Pour Stanislas Guerini, secrétaire général de LREM, les régionales sont « une grande répétition de ce que sera la campagne de 2022 ». LP/Olivier Corsan

Les réunions se succèdent et le voile se lève peu à peu sur la stratégie de La République en marche (LREM) aux élections régionales de 2021. Des sondages défavorables et la récente défection de Jean-Michel Blanquer s'ajoutant au cuisant souvenir des municipales, l'heure n'est pas aux grandes illusions. « Gagner une région? Personne n'y croit », tranche un cadre de LREM.

Pour autant le patron du parti, Stanislas Guerini, s'insurge que l'on soupçonne En Marche! de vouloir « enjamber » ce scrutin : « Ce serait disparaître dans l'élection, couleur muraille, ce que fait La France insoumise. Ce ne sera pas notre cas, cela n'aurait aucun sens. La majorité présidentielle sera présente dans toutes les régions en propre ou dans le cadre d'une alliance officielle. »

Représentée par quels visages? Il faudra encore attendre pour les déclarations de candidatures, qui se feront région par région. Mais au terme d'un lent processus, le parti présidentiel devrait enfin avoir désigné ses chefs de file à la fin de cette semaine. Tous ne seront pas nécessairement les futures têtes d'affiche de la majorité présidentielle, bannière commune de LREM, du MoDem, et d'Agir pour ce scrutin. Il s'agit toutefois d'une première étape. Les interrogations devraient ainsi être levées ce jeudi et ce vendredi en Auvergne-Rhône-Alpes et dans les Hauts-de-France, où reviennent respectivement les noms du député LREM Bruno Bonnell et du secrétaire d'Etat chargé des Retraites, Laurent Pietraszewski.

Christophe Castaner en Paca ?

Autre cas épineux en passe d'être tranché : Provence-Alpes-Côte-d'Azur. Le tableau y est moins clair. Si la ministre de l'Enseignement supérieur, Frédérique Vidal a marqué son intérêt, en coulisses, certains poussent le président du groupe LREM à l'Assemblée, Christophe Castaner. « D'aucuns le sollicitent pour être potentiellement tête de liste. Il a de l'expérience, du poids politique, il connaît la région par cœur », confie un Marcheur. Motus, pour l'heure, du côté de l'intéressé, qui avait spontanément plutôt tendance à plaider pour un accord avec le président LR sortant, Renaud Muselier. Les deux hommes se connaissent bien. Surtout, la question du « barrage au RN » se pose dans cette région. Un paramètre crucial pour Castaner - alors candidat PS, il s'était retiré du second tour il y a cinq ans. Encore faut-il qu'une alliance soit possible… « Les jeux sont ouverts », résume un cadre du parti.

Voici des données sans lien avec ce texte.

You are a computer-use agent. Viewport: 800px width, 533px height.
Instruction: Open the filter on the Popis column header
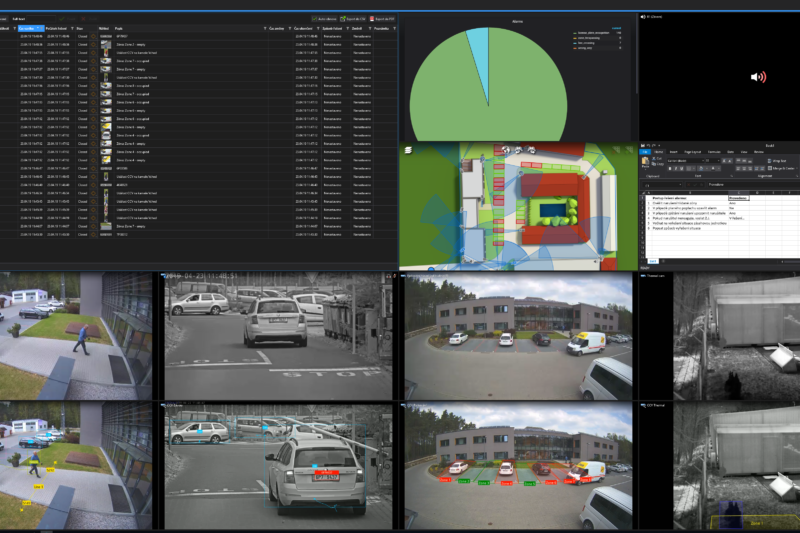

Au-delà de ces questions de personnes, comment aborder ce scrutin sans l'espoir de décrocher une région ? Les discussions de la dernière réunion stratégique du parti apportent un début de réponse. « Les régionales doivent être un galop d'essai de la campagne de 2022, un entraînement technique », avance un dirigeant de LREM.

Poser les bases de la Maison commune

« Ces régionales, c'est aussi l'occasion de préparer cela. Cela permet de poser les bases de la Maison commune (NDLR : avec le MoDem et Agir), de pousser des angles politiques, sur le plan de relance, les jeunes ou l'Europe. Et c'est une grande répétition de ce que sera la campagne de 2022 en matière de structuration militante », avance pour sa part Stanislas Guerini. Observant que la campagne (sous Covid) de Joe Biden aux Etats-Unis s'est en partie jouée sur l'application WhatsApp et par SMS, les Marcheurs voient aussi là l'occasion d'élargir la base de données (et de coordonnées) des sympathisants. Ou comment mettre à profit une campagne s'annonçant aussi particulière, que difficile.